The dollar rose 0.6 per cent against a basket of half a dozen developed market currencies. Meanwhile, the yield on 10-year US government debt slipped 0.32 percentage points to 1.09 per cent.

Despite today’s setback, oil has “basically tracked the market since early November and the vaccine news”, said Russ Koesterich, portfolio manager of the BlackRock global allocation fund. “As investors have become more optimistic about a vaccine, they’ve become more optimistic about the economy, mobility and cyclical assets such as oil.”

Bank shares also took a hit on Friday, denting a recent rally, as three of America’s biggest lenders reported their quarterly results.
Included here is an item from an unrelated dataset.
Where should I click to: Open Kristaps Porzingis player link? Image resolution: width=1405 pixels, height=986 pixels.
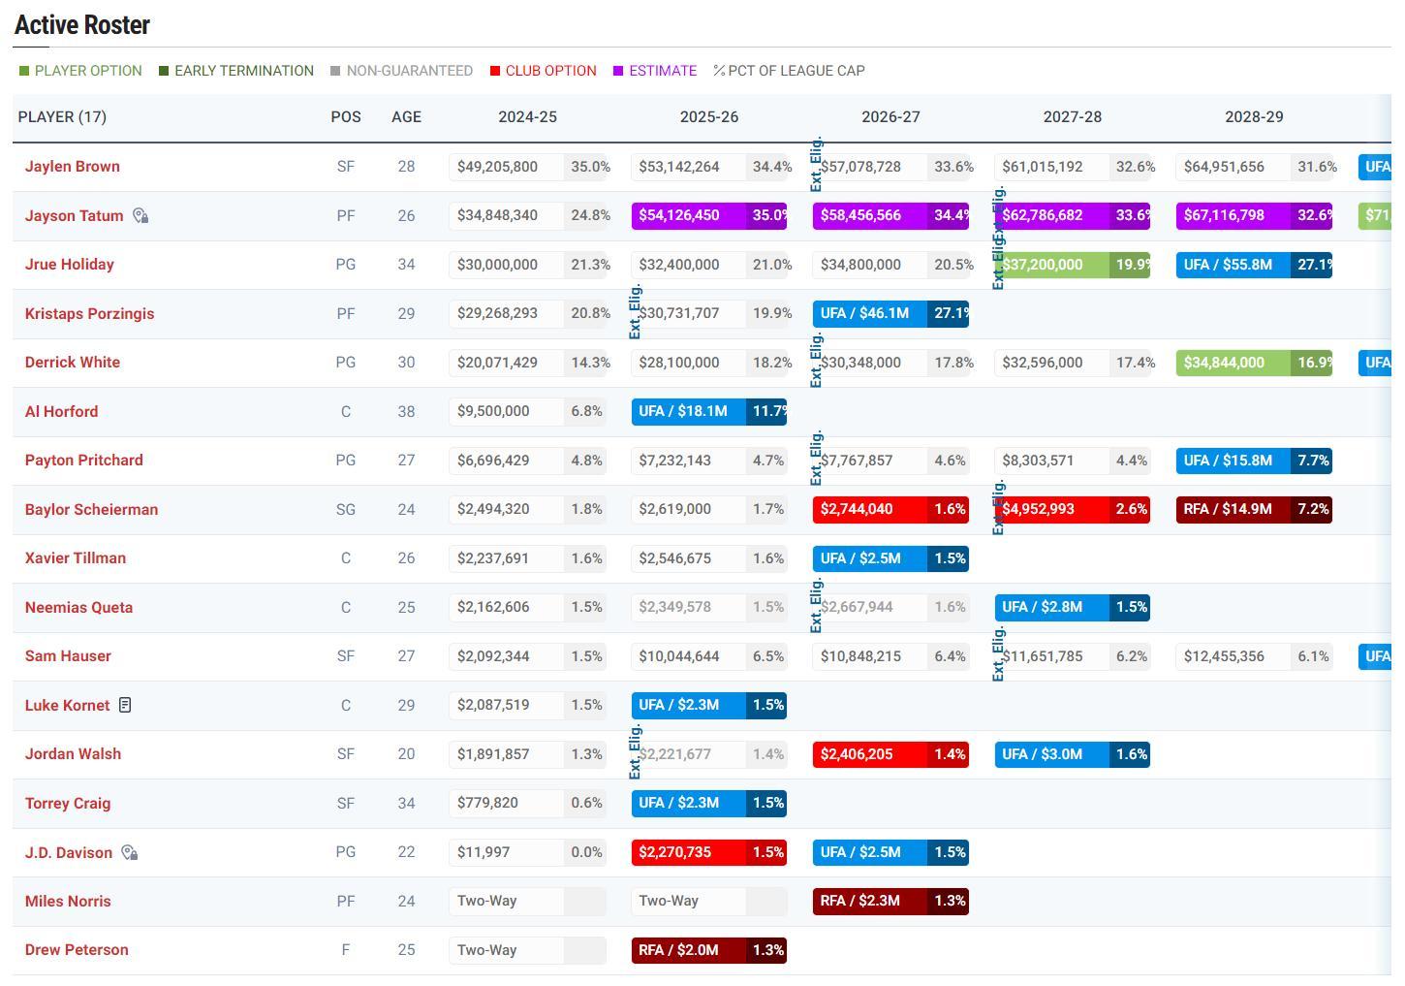[89, 314]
JPMorgan Chase, Citigroup and Wells Fargo released a total of more than $5bn of pandemic-era loan loss reserves, in a sign of their optimism that defaults will be lower than previously feared.
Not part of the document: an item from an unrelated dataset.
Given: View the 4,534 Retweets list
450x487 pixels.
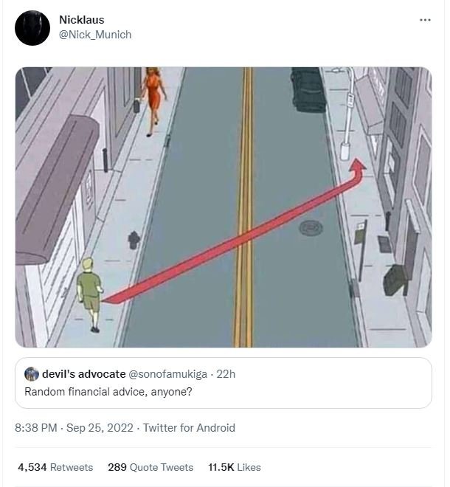Looking at the screenshot, I should [55, 467].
But Jamie Dimon, JPMorgan’s chief executive, highlighted the risks to the world economy posed by coronavirus, noting that “our credit reserves of over $30bn continue to reflect significant near-term economic uncertainty”.

Wells Fargo, which tends to be more sensitive to the domestic economy than its big bank rivals, which have larger Wall Street businesses, was the steepest faller in New York on Friday, sliding 7 per cent.

The downbeat economic data also came as investors examined the early detail of Joe Biden’s economic rescue plan, in which the US president-elect pledged an additional $1.9tn in fiscal stimulus.

Mr Biden’s package, which includes further direct payments to Americans and money for local governments, is intended to help resuscitate a struggling US recovery from the pandemic. It follows $900bn of aid agreed by lawmakers last month.

The second stage of Mr Biden’s economic plan, set to be announced next month, is expected to include longer-term spending plans in areas such as infrastructure. In a speech on Thursday, Mr Biden outlined his incoming administration’s response to the coronavirus pandemic and called on wealthy individuals and corporations to pay their “fair share”.

“The bit that’s really taken the market by surprise is the taxation that was mentioned,” said Justin Onuekwusi, fund manager at Legal & General Investment Management. “The market always believed that a tax rise would come, but we didn’t expect to hear about it so early.”

In Europe, the continent-wide Stoxx 600 and London’s FTSE 100 both closed down 1 per cent, while Frankfurt’s Xetra Dax fell 1.4 per cent.